For the first time in my life, I heard an elf laugh. It was a quiet sound, and somewhat sad. “Your word, Mr. Maxwell. Not ours. We do not age, but all but the most prideful of us know death is no stranger to us. To one as short-lived as you, we must seem forever unchanging, eternal. Our greatest sin was believing that was so.” She cast an arm back toward the catacombs. “Our ancestors, and their ancestors. Generations before memory.”
“What happened here?”
&n
bsp; “You did.”
“What?”
“Mankind. Mortals more familiar with death, and much more willing to face it. They could not abide us, so they destroyed us. Our people are so scattered now that in a few of our generations we will cease to exist.” She reached out and took my arm. Her fingers were long, pale, and cold. “Come see.”

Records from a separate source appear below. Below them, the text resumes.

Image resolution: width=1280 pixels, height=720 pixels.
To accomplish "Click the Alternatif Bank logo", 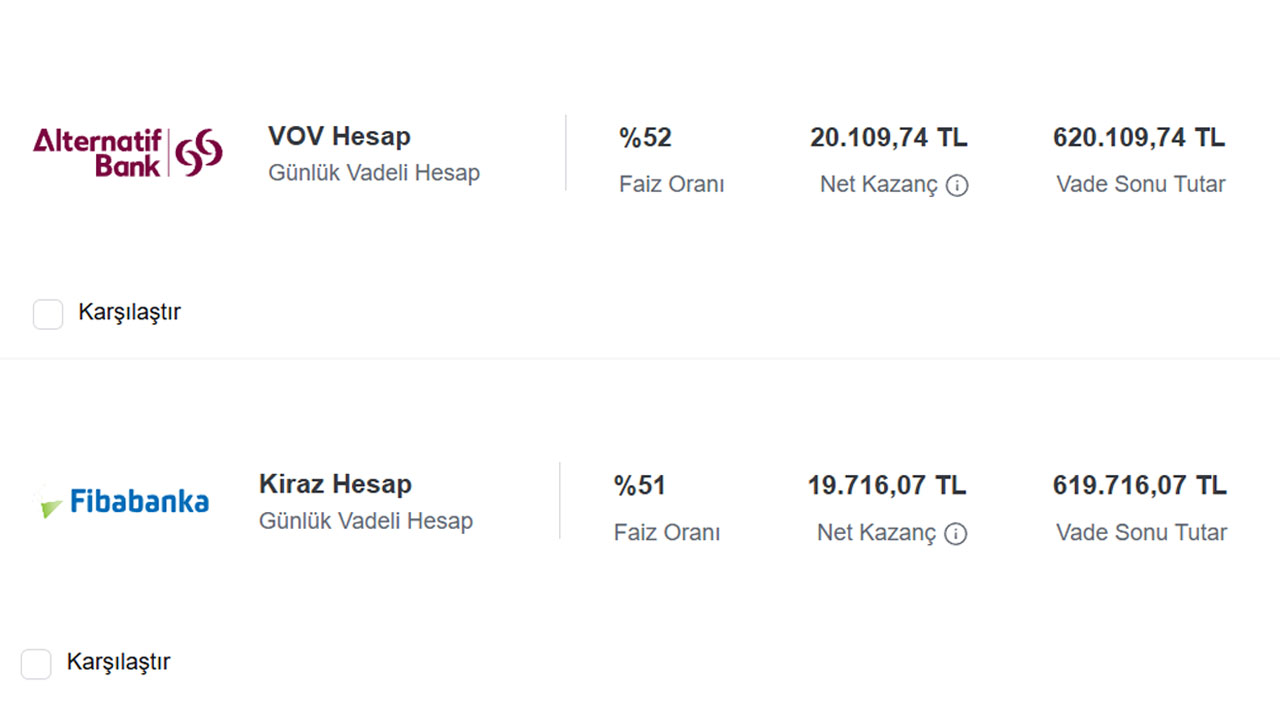I will click(128, 152).
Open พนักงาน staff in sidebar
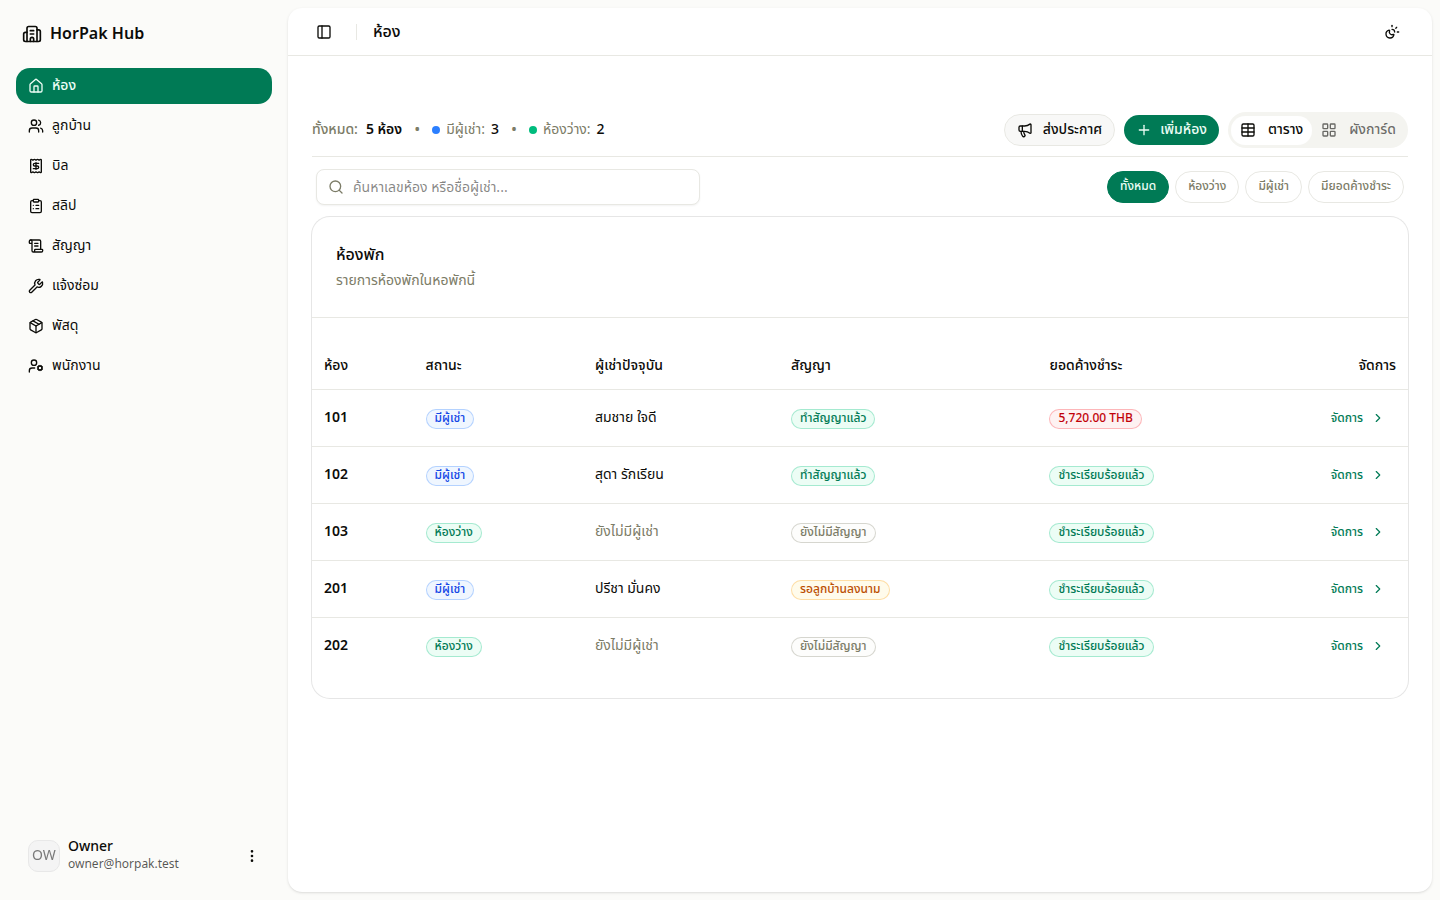The width and height of the screenshot is (1440, 900). pyautogui.click(x=144, y=366)
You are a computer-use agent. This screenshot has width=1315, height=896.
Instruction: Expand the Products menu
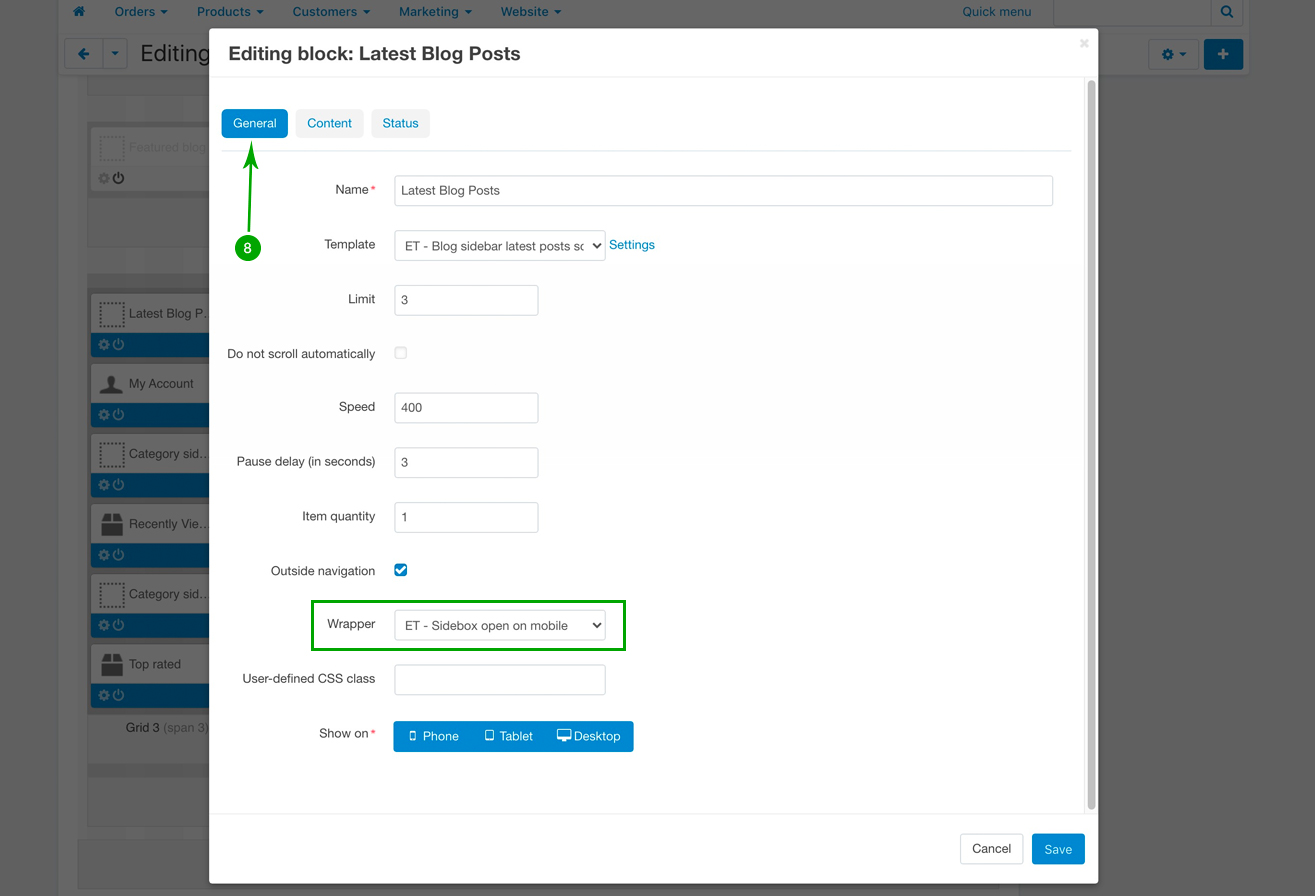(x=230, y=12)
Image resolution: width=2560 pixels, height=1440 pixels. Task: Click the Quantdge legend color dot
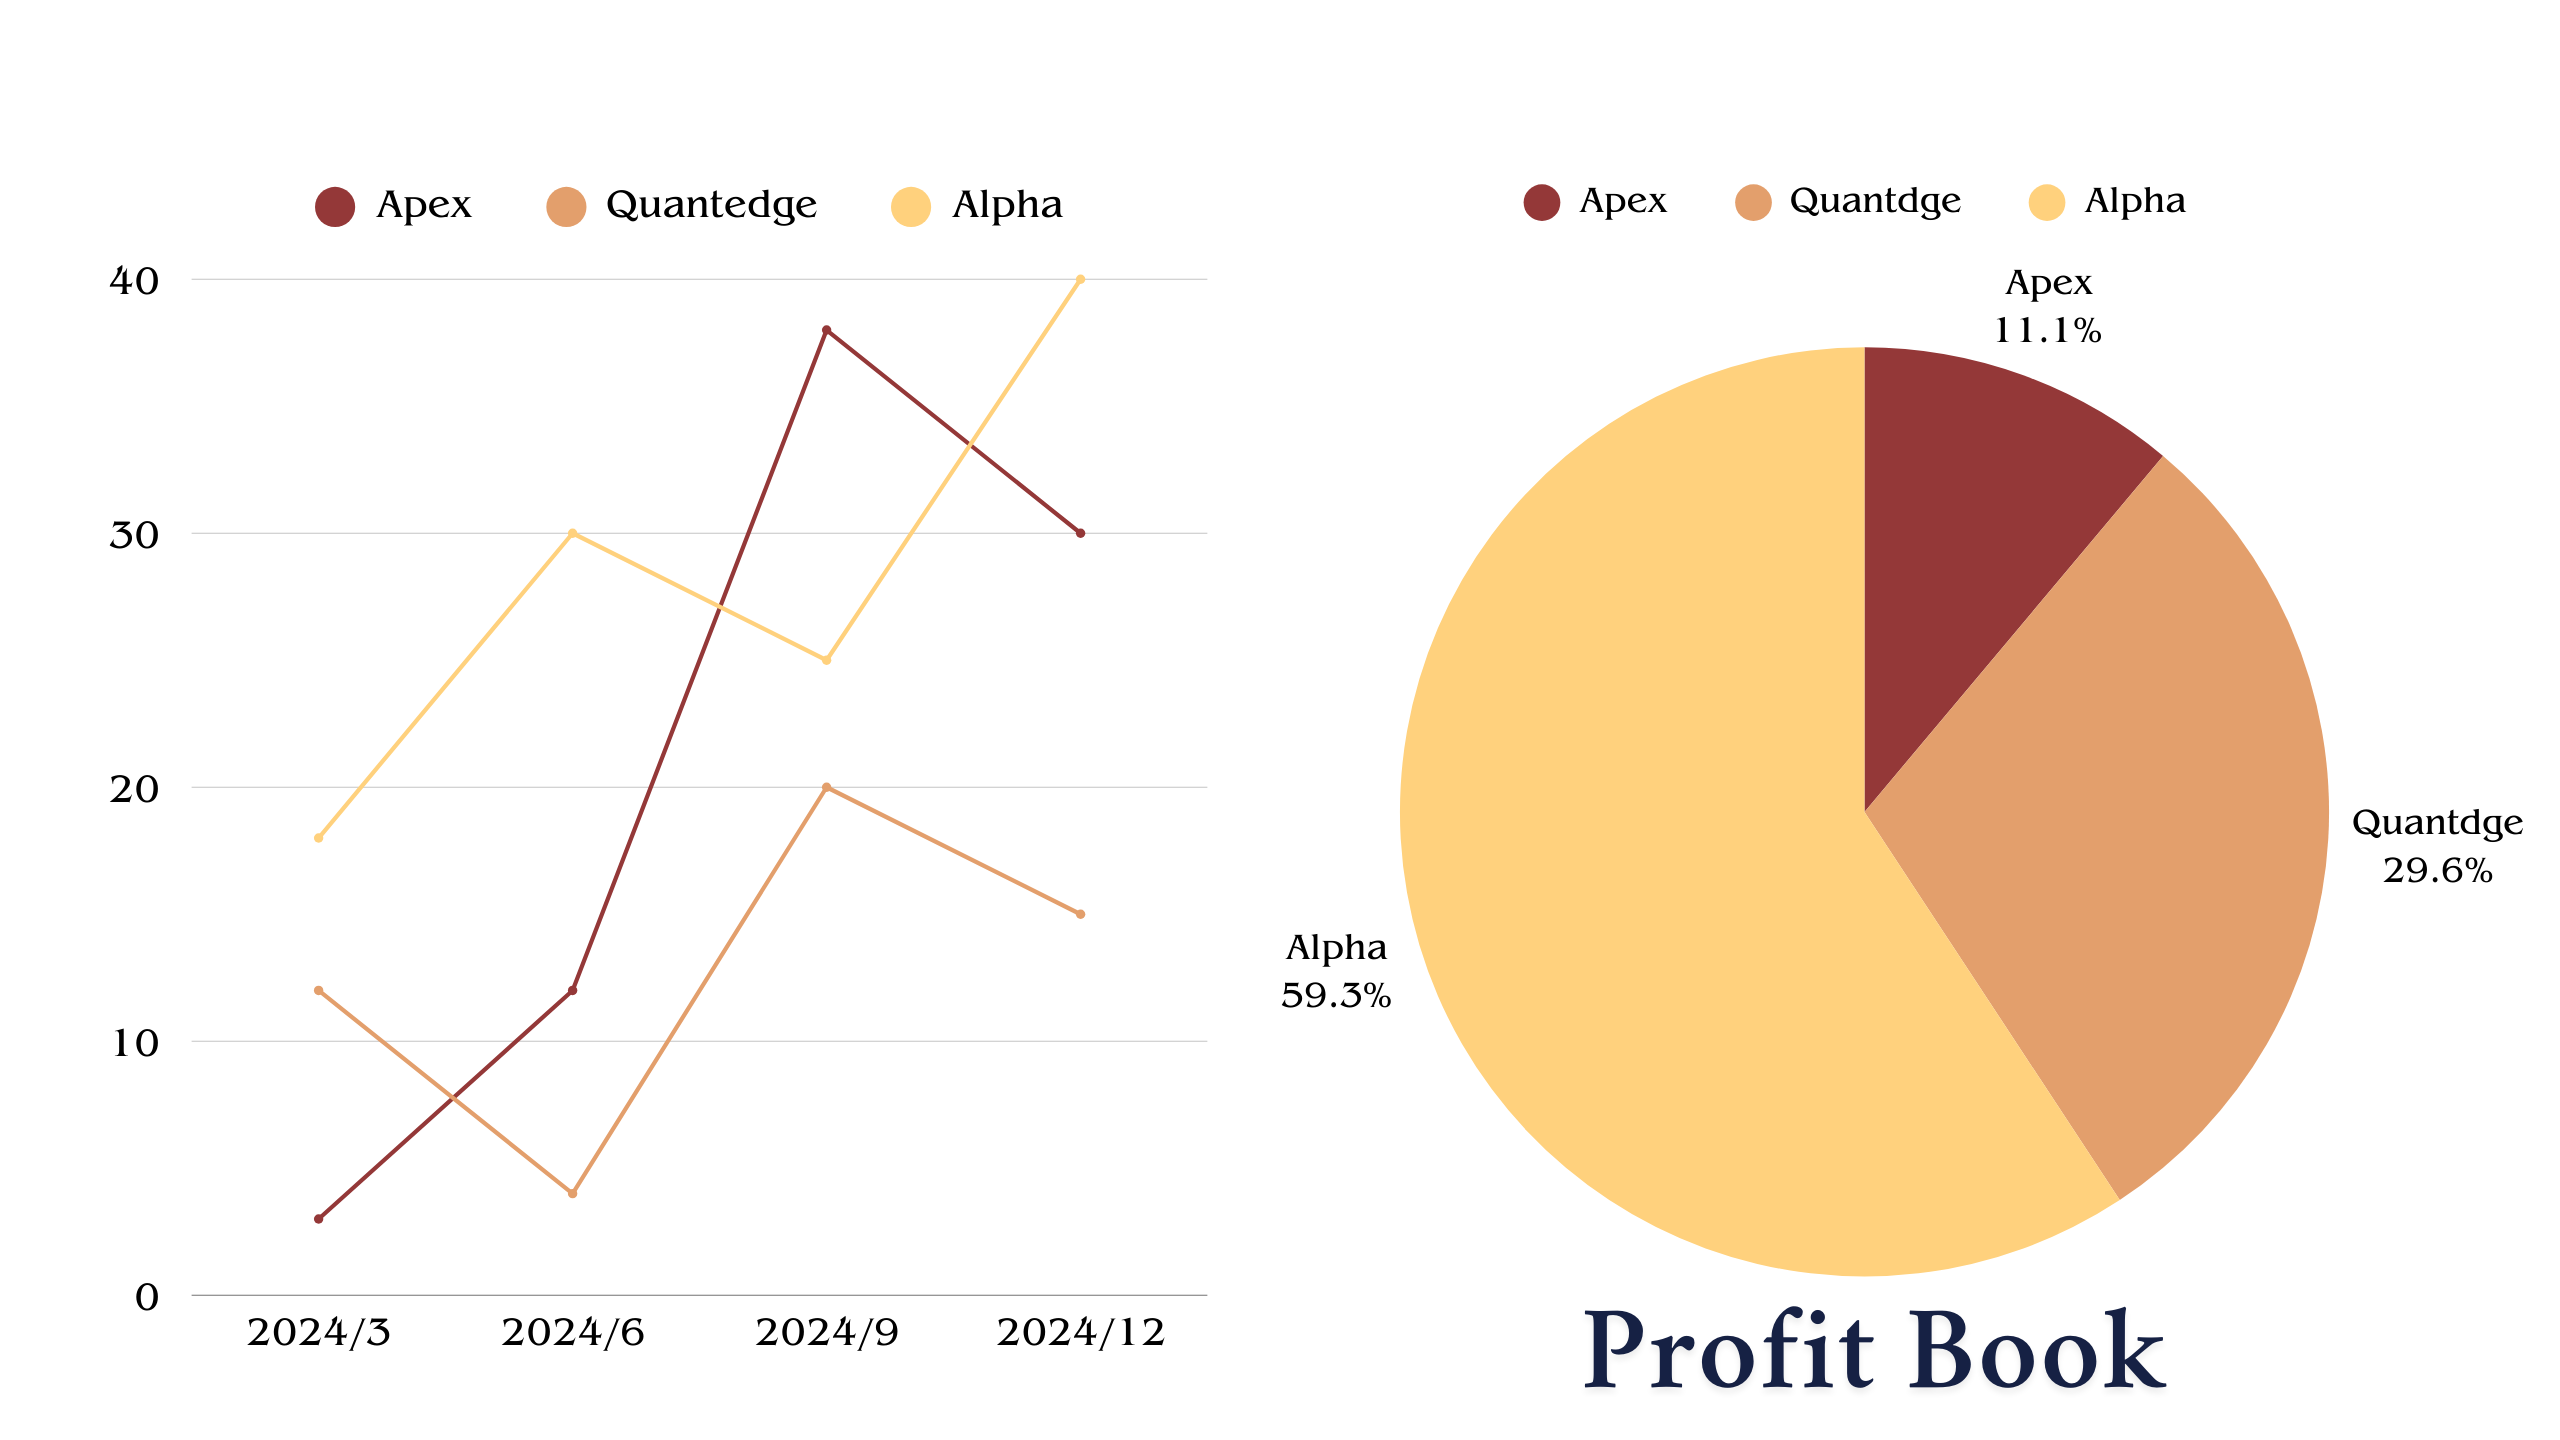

She took me to the edge of the flagstone courtyard, which was once a great hall, and stopped at the edge, where the floor fell away. We stood at the top of a hill that sloped downward about a mile. There was a road coming from what must have been the front of this place, snaking down the hillside to a city.
The road had once been lined with statues, but the sculpture lay in dismembered piles along the gutters. Large segments of the road had fallen away into gullies that now dug into the hillside. The buildings, whatever remained standing in the town, were roofless. Most had only two or three walls left. Plants covered the stone, giving everything a weathered, softened appearance.
I expected to smell death here. Perhaps my psyche needed that kind of tangible sensation to bring home the gravity of what I was looking upon. The world, of course, didn’t cooperate. The smell here was the smell of a meadow at dawn, dewy grass and wildflow- ers. The mortal wound inflicted here happened too long ago to leave such a sign. The ruins here were centuries old.
Still, I asked, “Valdis?”
“No,” Ysbail said. “He was only the most recent.”
“How long has it been like this?”
“An instant—” she turned away from the dead village. “I remember when these halls smelled of incense and lavender and proud men argued about the most enduring values of aesthetics.”
“Why haven’t you rebuilt?”
“Here? No. The magic here is alive with the atrocities still. To remain here overlong would be death. To build here would be to desecrate a tomb.” She shook her head. “Elsewhere? Until now, it has been all that we could do to survive in the face of the human realm here.”
“Until now?”
She nodded. “To begin again—that has been what has made such bitter enemies, Mr. Maxwell. The great beast, Mankind, cannot forgive us for refusing to die, or be forgotten.” She turned to face me, and I could almost see tears on her cheeks, though her voice didn’t change timbre. “Your world as much as mine.”